By 2 pm I had had it and I called Shila and we decided to go on our own little fall foliage tour. And we took our cameras and Chet and had the most wonderful time photographing dilapidated barns and horse noses and the like. And no, I'm not posting those photos now because I am tired and it is late.

But Shila and I had a hoot exclaiming and freaking out over every little thing, it's like we're high all the time, but we don't use anything but beauty. It's good to have a friend like that, someone who can fully freak out over a sundog or a caterpillar or a certain slant of light through the veins of a leaf. It's not good, it's great to have a friend like that.

So the light was dying and we turned toward home where Bill was making us a homemade pizza. mmmm. And we were going up County Road 12 and I saw a sign for Dean's Fork Road and thought, wow, wouldn't it be cool to take crappy scary old Dean's Fork all the way up to our house? Everybody says it doesn't go through but my new Subaru has all-wheel drive and so does Shila's RAV-4. So I hollered back to Shila, "Hey, you wanna try to take Dean's Fork all the way home?" and her eyes lit up and she said "YEAH! Let's try it!"

Which was the MOST ridiculous thing to try, because everybody knows Dean's Fork is a piece of crap of a road. There are leaves all over it and it's barely wider than a forest path. And I had never been on the lower end of it.
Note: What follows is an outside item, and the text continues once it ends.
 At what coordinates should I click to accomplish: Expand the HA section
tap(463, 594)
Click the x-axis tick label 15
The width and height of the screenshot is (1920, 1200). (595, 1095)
And we probably had ten miles of it to navigate.

The thing about off-roading is that the first few ruts and puddles you hit are bad but not that bad and the road just leads you on and on and before you know it you are mushing through the most gooshy and dangerous ruts and puddles, lakes, really. And you're telling yourself, "Hey, this isn't so bad. Look how far I've made it. What a car I have!" but inside you're biting your psychic nails because each puddle and rut is just a bit worse than the one before and you are that much farther from civilization. But I was emboldened by Shila right behind me in her Toyota and I kept mushing on. And I do mean mushing.

Finally we came to a lake in the middle of the rutted path and I knew it was probably my Waterloo so Shila and I got out and mucked around a bit and decided we had better back out of it and try to turn around and get the hell off Dean's Fork before pitch dark, which was in about 20 minutes. So she backed up and got up on terra firma and I backed up and my rear wheel went smack into the worst deepest rut which threw my front into a sashay and all of a sudden my left front wheel dropped off into nothing. I stopped and opened the door and that wheel of my precious new Forester was hanging off in space over a six-foot drop into Dean's Fork Crick. Oh, sh------t. Oh Shila I am so screwed, I am so screwed look at my car look at my car somebody's gonna have to pull me out of here! Aggghh I am panicking. I am envisioning my new car rolling slowly down greasy side up into the rocky creek bed, me and Chet in it. And Shila gets out of her car and points out that three of my wheels are still on the ground, albeit gumbo mud. "Have you tried backing up?" she asked and I said, "No, the only thing I have tried is panicking."

So I throw it in reverse and breathe a prayer and gun it and that car just backed out like Bossy out of her stall. So I did a twenty-point turn in the narrow road with Shila coaching all the way and we made our way back, refording all the puddles and ruts, until we were on pavement again. And pavement never, ever felt so good.

Shila has a bumper sticker on her car that says, "My Other Vehicle is My Imagination" and I told her I want one for my car that says, "My Other Vehicle is My Stupidity."

When Shila and I get together we are like a couple of hunting dogs, egging each other on, running wild. When I thanked her for coaching me out of that horrible jam, she said, "Well, you're welcome, but there's no way you would have taken that road if I hadn't been along." And I had to admit she was right. But it's good, no, it's great to have a friend like that.